Image Credit: Paradox by Brett Jordan

    WARNING LETTER

VIA UNITED PARCEL SERVICE
SIGNATURE REQUIRED

December 1, 2018

Mr. Kris Kringle, Owner
Santa’s Workshop, LLC
1225 Santa Clause Way
North Pole, Arctic Circle
 
Dear Mr. Kringle:

The U.S. FDA inspected your manufacturing facility, Santa’s Workshop, LLC at
1225 Santa Claus Way, North Pole Arctic Circle, from April 2 to April 20, 2018.

This warning letter summarizes significant violations of CGMP regulations for finished product. See 21 CFR, parts 210 and 211. During our inspection, our investigators observed specific violations including, but not limited to, the following.

CGMP Violations

1.    Your firm failed to ensure that each person engaged in the manufacture, processing, packing, or holding of product has the education, training, and experience, or any combination thereof, to enable that person to perform his or her assigned functions (21 CFR 211.25(a) and 211.28).

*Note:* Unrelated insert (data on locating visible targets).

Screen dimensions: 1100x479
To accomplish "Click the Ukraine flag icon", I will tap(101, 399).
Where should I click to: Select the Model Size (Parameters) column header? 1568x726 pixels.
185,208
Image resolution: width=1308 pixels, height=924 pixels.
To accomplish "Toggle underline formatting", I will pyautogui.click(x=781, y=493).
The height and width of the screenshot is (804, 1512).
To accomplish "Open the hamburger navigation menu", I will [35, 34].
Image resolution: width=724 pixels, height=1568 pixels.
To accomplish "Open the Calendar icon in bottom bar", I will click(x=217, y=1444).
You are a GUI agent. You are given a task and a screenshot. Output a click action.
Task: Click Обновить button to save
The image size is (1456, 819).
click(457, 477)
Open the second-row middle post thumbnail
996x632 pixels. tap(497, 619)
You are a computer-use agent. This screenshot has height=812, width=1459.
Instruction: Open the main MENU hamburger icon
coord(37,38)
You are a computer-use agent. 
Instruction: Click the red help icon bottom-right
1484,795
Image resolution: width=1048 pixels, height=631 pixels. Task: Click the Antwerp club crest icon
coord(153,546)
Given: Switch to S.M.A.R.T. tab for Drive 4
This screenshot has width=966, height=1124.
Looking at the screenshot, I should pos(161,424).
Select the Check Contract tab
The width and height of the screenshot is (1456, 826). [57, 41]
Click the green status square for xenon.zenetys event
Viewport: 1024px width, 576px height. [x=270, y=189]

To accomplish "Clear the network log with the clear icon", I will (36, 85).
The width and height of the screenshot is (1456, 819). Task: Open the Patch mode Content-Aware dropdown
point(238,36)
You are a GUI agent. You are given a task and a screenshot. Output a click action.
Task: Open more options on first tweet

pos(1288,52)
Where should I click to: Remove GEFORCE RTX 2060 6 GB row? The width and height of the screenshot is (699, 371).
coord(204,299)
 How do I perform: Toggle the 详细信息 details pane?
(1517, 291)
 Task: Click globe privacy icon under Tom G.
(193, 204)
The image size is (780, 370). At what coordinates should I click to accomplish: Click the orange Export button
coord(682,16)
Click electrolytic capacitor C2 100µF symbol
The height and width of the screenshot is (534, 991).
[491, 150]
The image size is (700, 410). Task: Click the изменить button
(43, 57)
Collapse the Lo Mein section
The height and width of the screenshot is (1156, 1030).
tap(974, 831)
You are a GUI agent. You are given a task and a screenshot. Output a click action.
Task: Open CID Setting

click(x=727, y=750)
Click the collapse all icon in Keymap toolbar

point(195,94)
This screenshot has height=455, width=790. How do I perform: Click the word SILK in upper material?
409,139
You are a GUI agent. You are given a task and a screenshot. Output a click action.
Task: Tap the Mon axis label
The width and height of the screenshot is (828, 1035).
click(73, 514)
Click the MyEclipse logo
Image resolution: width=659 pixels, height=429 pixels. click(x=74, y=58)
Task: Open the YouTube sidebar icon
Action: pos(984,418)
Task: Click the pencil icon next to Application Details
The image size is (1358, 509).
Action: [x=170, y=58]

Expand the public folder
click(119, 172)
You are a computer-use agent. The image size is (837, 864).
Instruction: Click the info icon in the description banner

Many members of your Enterprise Labor Force (ELF) unit lacked sufficient prior experience for designing and assembling (b)(4). At the time of our inspection, no ELF members had received training on CGMPs, and most were unaware of their responsibilities in the areas of cleanliness and proper attire. Hands and faces were often coated with chocolate, and bells on hats and shoes prevented protective apparel from attaining a proper fit. More generally, factory staff demonstrated an undisciplined, almost gleeful disregard for quality procedures. On three separate occasions, at critical stages of the manufacturing process, floor workers erupted into spontaneous song and dance.



Your written response of May 18, 2018 is inadequate because it does not address these training and experience deficiencies. While endearing, the ability to “sit on a shelf” or “live in a hollow tree” does not constitute acceptable manufacturing experience. Candy coating does not qualify as protective covering. And sticking one’s hands in a nearby snowdrift is not a recognized sanitation procedure. “Pure as the driven snow” is not a thing. Especially with all those reindeer knocking about.

2.    Your firm failed to maintain a system by which the distribution of each lot of product can be readily determined to facilitate its recall if necessary (21 CFR 211.150(b)).

Product distribution records were incomplete and, in the event of a recall, would be insufficient to identify all product recipients.

Your written response of May 18, 2018 is inadequate. Santa’s Own Procedures (SOPs) are insufficient to capture the information required to conduct a thorough recall.  Mr. Kringle may well know which customers are naughty and which are nice -- who’s good, who’s bad, who’s sleeping, and who’s awake, but this information is not written down and, in the opinion of our investigators, would be of limited value if it were.

3.    Your firm failed to store product at an appropriate temperature to ensure the identity, strength, quality, and purity of the products are not affected (21 CFR 211.142(b)).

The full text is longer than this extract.